IGN 13-3 - Local adaptation to drought in a widely distributed non-native woody plant species

Wednesday, August 9, 2017
C123, Oregon Convention Center
Susan Bush1,2, Randall W. Long3, Dan F. Koepke1, Kevin C. Grady4 and Kevin R. Hultine1, (1)Department of Research, Conservation, and Collections, Desert Botanical Garden, Phoenix, AZ, (2)Biology, University of Utah, Salt Lake City, UT, (3)Ecology, Evolution, and Marine Biology, University of California Santa Barbara, Santa Barbara, CA, (4)School of Forestry, Northern Arizona University, Flagstaff, AZ
Plant hydraulics play a critical role in carbon, water and biogeochemical cycling, and patterns of plant mortality in aridland ecosystems.

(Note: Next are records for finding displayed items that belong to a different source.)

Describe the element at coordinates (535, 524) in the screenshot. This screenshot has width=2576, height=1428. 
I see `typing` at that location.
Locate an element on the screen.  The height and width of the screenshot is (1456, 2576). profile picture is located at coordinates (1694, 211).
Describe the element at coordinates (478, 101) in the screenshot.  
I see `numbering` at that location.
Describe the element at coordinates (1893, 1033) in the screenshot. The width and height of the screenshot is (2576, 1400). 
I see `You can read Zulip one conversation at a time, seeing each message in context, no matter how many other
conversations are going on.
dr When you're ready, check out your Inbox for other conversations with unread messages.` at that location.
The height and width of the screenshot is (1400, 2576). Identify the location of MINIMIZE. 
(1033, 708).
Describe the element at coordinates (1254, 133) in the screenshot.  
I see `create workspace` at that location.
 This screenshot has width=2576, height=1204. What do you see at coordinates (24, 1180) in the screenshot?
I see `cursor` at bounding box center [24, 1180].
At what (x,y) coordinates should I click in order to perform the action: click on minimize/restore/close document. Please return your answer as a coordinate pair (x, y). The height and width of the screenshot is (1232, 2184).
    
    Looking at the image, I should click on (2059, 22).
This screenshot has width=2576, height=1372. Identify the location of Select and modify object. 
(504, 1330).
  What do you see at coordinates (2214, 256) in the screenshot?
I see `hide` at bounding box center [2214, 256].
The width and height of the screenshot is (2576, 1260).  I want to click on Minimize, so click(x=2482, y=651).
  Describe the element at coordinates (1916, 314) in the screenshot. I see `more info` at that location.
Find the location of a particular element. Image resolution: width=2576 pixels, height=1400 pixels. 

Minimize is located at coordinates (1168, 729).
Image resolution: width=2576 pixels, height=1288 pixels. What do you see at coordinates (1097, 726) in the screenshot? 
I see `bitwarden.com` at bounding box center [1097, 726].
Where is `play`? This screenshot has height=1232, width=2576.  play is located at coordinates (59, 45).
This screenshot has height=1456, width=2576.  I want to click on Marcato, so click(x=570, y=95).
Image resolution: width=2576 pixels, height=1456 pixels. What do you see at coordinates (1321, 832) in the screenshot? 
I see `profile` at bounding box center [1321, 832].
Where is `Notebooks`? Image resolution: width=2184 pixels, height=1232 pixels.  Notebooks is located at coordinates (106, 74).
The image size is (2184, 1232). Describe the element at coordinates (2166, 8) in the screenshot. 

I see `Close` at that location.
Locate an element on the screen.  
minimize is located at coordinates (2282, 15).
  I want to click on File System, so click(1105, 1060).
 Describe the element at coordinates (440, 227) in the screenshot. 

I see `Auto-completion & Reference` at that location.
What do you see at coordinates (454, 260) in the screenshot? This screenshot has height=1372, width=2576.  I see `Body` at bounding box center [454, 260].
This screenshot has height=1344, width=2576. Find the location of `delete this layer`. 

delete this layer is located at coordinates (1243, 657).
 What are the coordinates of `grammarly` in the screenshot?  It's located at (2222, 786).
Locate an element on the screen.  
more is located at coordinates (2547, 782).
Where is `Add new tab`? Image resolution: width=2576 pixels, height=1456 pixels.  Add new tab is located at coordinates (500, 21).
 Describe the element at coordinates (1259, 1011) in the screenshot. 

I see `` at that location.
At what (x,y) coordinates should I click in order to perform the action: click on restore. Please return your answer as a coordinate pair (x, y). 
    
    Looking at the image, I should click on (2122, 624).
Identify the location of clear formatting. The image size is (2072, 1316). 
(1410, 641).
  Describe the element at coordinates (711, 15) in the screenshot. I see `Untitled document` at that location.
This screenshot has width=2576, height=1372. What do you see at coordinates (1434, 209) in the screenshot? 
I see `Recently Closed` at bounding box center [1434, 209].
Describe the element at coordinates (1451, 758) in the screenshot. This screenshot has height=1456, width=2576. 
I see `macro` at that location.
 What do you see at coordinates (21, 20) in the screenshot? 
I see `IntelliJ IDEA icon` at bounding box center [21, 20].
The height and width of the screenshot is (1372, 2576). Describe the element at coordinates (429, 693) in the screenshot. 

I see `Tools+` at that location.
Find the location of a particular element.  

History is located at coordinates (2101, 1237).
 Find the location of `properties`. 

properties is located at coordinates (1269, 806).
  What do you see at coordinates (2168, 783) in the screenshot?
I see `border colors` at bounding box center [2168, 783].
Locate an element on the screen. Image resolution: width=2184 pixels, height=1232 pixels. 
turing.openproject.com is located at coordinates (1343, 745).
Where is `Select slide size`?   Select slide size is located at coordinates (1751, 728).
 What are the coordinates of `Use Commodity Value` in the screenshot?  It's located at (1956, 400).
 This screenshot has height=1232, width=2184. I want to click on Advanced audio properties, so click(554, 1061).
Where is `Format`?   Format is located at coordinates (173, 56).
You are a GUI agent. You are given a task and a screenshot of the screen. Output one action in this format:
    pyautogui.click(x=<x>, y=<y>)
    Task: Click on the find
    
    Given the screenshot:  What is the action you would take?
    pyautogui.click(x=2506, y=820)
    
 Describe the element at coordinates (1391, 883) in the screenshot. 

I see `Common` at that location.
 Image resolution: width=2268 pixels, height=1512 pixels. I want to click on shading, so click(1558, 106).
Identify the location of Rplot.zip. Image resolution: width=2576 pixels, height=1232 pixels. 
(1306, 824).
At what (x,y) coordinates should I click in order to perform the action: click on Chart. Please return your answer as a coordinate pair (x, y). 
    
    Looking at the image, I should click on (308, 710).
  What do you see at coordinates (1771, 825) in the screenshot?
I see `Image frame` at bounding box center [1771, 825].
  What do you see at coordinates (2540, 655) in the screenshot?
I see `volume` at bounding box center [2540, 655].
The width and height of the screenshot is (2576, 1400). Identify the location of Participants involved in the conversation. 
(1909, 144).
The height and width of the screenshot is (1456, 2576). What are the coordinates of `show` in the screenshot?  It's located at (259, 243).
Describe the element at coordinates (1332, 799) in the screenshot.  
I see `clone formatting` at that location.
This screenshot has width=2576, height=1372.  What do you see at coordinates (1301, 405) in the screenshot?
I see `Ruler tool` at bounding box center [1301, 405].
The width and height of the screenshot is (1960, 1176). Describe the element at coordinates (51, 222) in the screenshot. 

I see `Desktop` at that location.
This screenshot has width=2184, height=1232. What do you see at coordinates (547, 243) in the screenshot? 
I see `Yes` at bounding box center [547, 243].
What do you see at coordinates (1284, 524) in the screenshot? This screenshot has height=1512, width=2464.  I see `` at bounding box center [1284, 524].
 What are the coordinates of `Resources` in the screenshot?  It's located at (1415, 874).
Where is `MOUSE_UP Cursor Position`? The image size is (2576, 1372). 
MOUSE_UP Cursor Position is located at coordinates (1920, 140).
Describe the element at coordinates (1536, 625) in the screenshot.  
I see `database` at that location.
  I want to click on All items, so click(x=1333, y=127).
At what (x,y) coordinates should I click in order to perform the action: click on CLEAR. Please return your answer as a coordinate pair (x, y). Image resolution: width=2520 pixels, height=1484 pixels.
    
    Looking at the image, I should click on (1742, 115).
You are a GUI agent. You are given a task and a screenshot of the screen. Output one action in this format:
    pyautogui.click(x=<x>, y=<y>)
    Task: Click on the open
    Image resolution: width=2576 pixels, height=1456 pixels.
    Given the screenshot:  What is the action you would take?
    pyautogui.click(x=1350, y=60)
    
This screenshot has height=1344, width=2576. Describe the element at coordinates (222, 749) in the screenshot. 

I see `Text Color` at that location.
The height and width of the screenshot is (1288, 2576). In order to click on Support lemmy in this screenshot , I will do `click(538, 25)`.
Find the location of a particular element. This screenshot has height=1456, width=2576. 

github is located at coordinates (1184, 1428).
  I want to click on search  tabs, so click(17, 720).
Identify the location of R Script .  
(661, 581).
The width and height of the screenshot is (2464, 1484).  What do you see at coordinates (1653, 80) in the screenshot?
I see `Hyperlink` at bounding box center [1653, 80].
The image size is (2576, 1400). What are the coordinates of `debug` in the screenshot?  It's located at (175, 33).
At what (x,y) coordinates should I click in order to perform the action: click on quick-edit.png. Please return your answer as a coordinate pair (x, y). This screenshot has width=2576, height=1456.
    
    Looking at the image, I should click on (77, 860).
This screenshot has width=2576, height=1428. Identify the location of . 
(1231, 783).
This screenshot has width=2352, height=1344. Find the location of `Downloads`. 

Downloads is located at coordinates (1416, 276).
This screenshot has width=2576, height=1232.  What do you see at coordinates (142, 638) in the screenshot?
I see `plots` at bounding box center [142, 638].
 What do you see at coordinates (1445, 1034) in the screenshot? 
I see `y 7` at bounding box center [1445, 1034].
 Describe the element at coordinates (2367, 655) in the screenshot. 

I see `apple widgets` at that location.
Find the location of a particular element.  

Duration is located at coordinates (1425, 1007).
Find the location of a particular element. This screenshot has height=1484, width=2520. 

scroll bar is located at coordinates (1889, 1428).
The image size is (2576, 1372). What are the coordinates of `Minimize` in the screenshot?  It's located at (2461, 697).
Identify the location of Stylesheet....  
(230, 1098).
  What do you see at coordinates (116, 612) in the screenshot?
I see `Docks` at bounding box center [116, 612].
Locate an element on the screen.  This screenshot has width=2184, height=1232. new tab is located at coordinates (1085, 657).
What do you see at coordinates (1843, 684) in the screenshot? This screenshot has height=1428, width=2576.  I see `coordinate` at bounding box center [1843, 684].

Inter-specific differences in hydraulic strategies are well documented, however much less is known regarding the prevalence and role of local adaptation and intra-specific differences in predicting plant and ecosystem response to drought. Results from a Tamarix common garden drought experiment show differences in hydraulic strategies from source populations spanning a large elevational gradient, and further underscore the need to assess the degree to which local adaptation impacts plant response to drought across the western USA and other aridland ecosystems.